§ Task objective
Without omitting anything, copy every entry word for word.

---*---

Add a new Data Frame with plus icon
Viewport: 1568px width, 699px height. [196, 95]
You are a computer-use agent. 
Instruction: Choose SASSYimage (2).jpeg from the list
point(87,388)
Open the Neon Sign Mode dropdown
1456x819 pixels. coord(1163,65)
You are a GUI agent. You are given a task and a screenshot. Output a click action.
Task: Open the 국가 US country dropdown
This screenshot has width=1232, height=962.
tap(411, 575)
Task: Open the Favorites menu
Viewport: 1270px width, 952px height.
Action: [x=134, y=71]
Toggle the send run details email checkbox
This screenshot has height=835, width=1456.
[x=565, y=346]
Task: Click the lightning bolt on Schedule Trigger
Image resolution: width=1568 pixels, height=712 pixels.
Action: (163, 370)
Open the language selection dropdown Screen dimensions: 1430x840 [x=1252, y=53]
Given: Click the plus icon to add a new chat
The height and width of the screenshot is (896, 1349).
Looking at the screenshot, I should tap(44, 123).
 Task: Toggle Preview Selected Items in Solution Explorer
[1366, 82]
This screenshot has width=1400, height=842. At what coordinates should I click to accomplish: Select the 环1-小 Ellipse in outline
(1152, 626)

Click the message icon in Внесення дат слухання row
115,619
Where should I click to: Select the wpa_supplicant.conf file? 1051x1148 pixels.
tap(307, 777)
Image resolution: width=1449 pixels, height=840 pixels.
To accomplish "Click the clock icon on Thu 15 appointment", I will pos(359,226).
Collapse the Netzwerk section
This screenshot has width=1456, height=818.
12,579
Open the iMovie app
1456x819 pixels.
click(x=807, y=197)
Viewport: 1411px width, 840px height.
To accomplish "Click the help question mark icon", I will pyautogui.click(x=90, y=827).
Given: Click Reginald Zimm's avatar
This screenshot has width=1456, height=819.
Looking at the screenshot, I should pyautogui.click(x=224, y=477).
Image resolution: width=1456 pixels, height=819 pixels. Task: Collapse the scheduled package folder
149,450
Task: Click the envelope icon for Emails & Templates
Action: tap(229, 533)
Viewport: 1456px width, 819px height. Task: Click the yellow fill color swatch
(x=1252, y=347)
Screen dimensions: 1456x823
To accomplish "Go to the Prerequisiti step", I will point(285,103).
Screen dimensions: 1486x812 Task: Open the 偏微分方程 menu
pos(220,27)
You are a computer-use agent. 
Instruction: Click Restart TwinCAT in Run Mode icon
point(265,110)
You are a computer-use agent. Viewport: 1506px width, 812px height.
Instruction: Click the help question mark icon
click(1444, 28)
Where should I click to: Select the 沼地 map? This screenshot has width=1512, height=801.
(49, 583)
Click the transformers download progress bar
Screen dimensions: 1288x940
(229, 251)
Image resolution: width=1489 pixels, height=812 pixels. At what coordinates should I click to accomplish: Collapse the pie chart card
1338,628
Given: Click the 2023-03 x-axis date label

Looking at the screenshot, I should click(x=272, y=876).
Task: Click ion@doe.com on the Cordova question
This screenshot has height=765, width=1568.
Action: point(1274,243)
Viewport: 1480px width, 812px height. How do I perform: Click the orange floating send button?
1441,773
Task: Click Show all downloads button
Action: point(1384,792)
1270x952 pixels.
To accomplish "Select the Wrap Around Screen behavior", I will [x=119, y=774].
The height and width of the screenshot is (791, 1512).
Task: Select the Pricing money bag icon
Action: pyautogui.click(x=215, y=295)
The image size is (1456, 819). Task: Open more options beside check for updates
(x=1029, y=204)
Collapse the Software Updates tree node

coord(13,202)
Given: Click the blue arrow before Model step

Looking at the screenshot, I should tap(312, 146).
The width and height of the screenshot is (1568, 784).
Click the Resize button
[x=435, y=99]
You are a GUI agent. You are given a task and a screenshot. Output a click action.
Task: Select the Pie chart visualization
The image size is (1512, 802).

---*---

§ Output for this task
Add a new Data Frame with plus icon
Viewport: 1568px width, 699px height. [196, 95]
You are a computer-use agent. 
Instruction: Choose SASSYimage (2).jpeg from the list
point(87,388)
Open the Neon Sign Mode dropdown
1456x819 pixels. coord(1163,65)
You are a GUI agent. You are given a task and a screenshot. Output a click action.
Task: Open the 국가 US country dropdown
This screenshot has width=1232, height=962.
tap(411, 575)
Task: Open the Favorites menu
Viewport: 1270px width, 952px height.
Action: [x=134, y=71]
Toggle the send run details email checkbox
This screenshot has height=835, width=1456.
[x=565, y=346]
Task: Click the lightning bolt on Schedule Trigger
Image resolution: width=1568 pixels, height=712 pixels.
Action: (163, 370)
Open the language selection dropdown Screen dimensions: 1430x840 [x=1252, y=53]
Given: Click the plus icon to add a new chat
The height and width of the screenshot is (896, 1349).
Looking at the screenshot, I should tap(44, 123).
 Task: Toggle Preview Selected Items in Solution Explorer
[1366, 82]
This screenshot has width=1400, height=842. At what coordinates should I click to accomplish: Select the 环1-小 Ellipse in outline
(1152, 626)

Click the message icon in Внесення дат слухання row
115,619
Where should I click to: Select the wpa_supplicant.conf file? 1051x1148 pixels.
tap(307, 777)
Image resolution: width=1449 pixels, height=840 pixels.
To accomplish "Click the clock icon on Thu 15 appointment", I will pos(359,226).
Collapse the Netzwerk section
This screenshot has width=1456, height=818.
12,579
Open the iMovie app
1456x819 pixels.
click(x=807, y=197)
Viewport: 1411px width, 840px height.
To accomplish "Click the help question mark icon", I will pyautogui.click(x=90, y=827).
Given: Click Reginald Zimm's avatar
This screenshot has width=1456, height=819.
Looking at the screenshot, I should pyautogui.click(x=224, y=477).
Image resolution: width=1456 pixels, height=819 pixels. Task: Collapse the scheduled package folder
149,450
Task: Click the envelope icon for Emails & Templates
Action: tap(229, 533)
Viewport: 1456px width, 819px height. Task: Click the yellow fill color swatch
(x=1252, y=347)
Screen dimensions: 1456x823
To accomplish "Go to the Prerequisiti step", I will point(285,103).
Screen dimensions: 1486x812 Task: Open the 偏微分方程 menu
pos(220,27)
You are a computer-use agent. 
Instruction: Click Restart TwinCAT in Run Mode icon
point(265,110)
You are a computer-use agent. Viewport: 1506px width, 812px height.
Instruction: Click the help question mark icon
click(1444, 28)
Where should I click to: Select the 沼地 map? This screenshot has width=1512, height=801.
(49, 583)
Click the transformers download progress bar
Screen dimensions: 1288x940
(229, 251)
Image resolution: width=1489 pixels, height=812 pixels. At what coordinates should I click to accomplish: Collapse the pie chart card
1338,628
Given: Click the 2023-03 x-axis date label

Looking at the screenshot, I should click(x=272, y=876).
Task: Click ion@doe.com on the Cordova question
This screenshot has height=765, width=1568.
Action: point(1274,243)
Viewport: 1480px width, 812px height. How do I perform: Click the orange floating send button?
1441,773
Task: Click Show all downloads button
Action: point(1384,792)
1270x952 pixels.
To accomplish "Select the Wrap Around Screen behavior", I will [x=119, y=774].
The height and width of the screenshot is (791, 1512).
Task: Select the Pricing money bag icon
Action: pyautogui.click(x=215, y=295)
The image size is (1456, 819). Task: Open more options beside check for updates
(x=1029, y=204)
Collapse the Software Updates tree node

coord(13,202)
Given: Click the blue arrow before Model step

Looking at the screenshot, I should tap(312, 146).
The width and height of the screenshot is (1568, 784).
Click the Resize button
[x=435, y=99]
You are a GUI agent. You are given a task and a screenshot. Output a click action.
Task: Select the Pie chart visualization
The image size is (1512, 802).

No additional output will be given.